The American ship is sinking from the weight of its own economic narcissism. Our accountants and finance professionals have been richly rewarded for squeezing the last microscopic drop of profitability out of every other profession. That's why American newsrooms don't bother with news. That's why American old age homes imprison their residents as cheaply as possible. That's why American insurance companies refuse to pay out claims for sick people or destroyed homes. That's why we've proven that America is massively incapable of nation-building in Iraq or in Afghanistan or even in Louisiana.
So, thanks to the beancounters who know what things cost but not how to actually do anything, American is accelerating toward becoming a third world nation. And no one in the rest of the world will give a shit, and rightfully so, thanks to our cavalier attitudes toward Iraqi civilians, toward Sudanese refugees, toward the Chinese children who sew our clothing, toward the immigrants who work on our farms and in our hotels and hospitals and in those extremely profitable old-age homes, and toward anyone who isn't white and speaks English.
When the American bubble bursts, it could end up being a good thing but only if the beancounters are pulled from their thrones and tossed back into the basement where they belong. Because American ingenuity and insight originate not on the balance sheet but in the laboratory, not in the boardroom but in the field of play, not on the spreadsheet but in the streets where human beings live and work. American inventiveness should concern itself not with "devising, selling and trading mortgage-backed securities so complex that no one, even those Harvard grads, can fully understand them," but with activities that enhance life itself.
This is one of those instances where you don't have to believe me, you can see it yourself, every day at different places. I buy a lot of things from dollar stores and similar places, and all I ever see is not enough people doing far too much work, and for far too little money, all because some fatass at the top wants to make $10 million instead of $9.98 million a year. So those of us who lack a highly professional skill no longer work to have a better future for ourselves and our children, we work to keep ourselves going one month at a time and pray that a financial disaster doesn't fall on us, like someone we love getting seriously ill. But if you have a skill in sales or fundraising or otherwise squeezing just a few more drops of blood from what used to be the bedrock foundation of our society (long-term jobs at decent wages), then for you, the sky's the limit. I guess how they deal with their own conscience is their own business.

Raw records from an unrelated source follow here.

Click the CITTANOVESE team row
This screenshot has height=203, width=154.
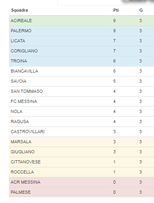pyautogui.click(x=81, y=162)
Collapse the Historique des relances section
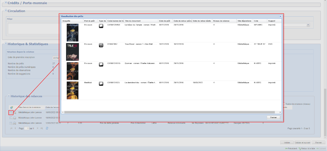327x151 pixels. pyautogui.click(x=9, y=96)
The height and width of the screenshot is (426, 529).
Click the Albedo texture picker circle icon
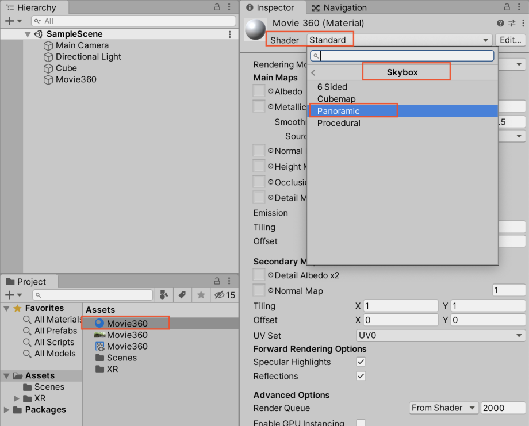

What these beancounters also fail to understand is that if no one has any money to buy anything, no one buys anything. There are things I would like to buy, nothing overly frivolous: for example just some nice, inexpensive, assemble yourself furniture that would make this little room a little more my own. I would have been happier to stay where I was and not have had to move in the first place, but in this beancounter-driven workplace it's been determined that I don't have any real value to anyone, so such thoughts are nothing more than a pipe dream. As it is for millions more like me.
I wish I was smart enough to know how to really fix things, apart from just saying "pay us more money and stop charging so much for necessities such as food and housing". I wish I could lay out a groundwork for a better, more efficient economy, and a society where the measure of someone's value isn't determined by the amount in their bankbook. But I'm not, and I can't, and I think things are so bad right now that I don't see any hope of real improvement in my lifetime. But maybe if we all work hard and if we stay focused on what's really important in life (life, liberty, pursuit of happiness as opposed to work, indebtedness and pursuit of money) then maybe things will be better for our kids. We can only hope.
But, as with all games, this one will eventually end. The Gods Of The Copybook Headings will not be long denied.
"If no one has any money to buy anything, no one buys anything."
There are some liberal overtones here, but overall the author is right on target. If the Republican Party continues to follow the Wall St. Journal “free”-trade, open-borders policies, they and the country are doomed. The kind of swing voters needed to win elections will never fall for that stuff. Many of us have a deep-seated feeling of unease at the rampant materialism which now dominates society. People will not fight, risk death (as our military does every day), or even vote just for money. The elites who sneer to the average citizen that he should prepare to “reinvent” himself several times in his career to stay ahead of sweatshop Third-World competition repel most people. It is those elitists who need to be “downsized,” “outsourced,” and “offshored.”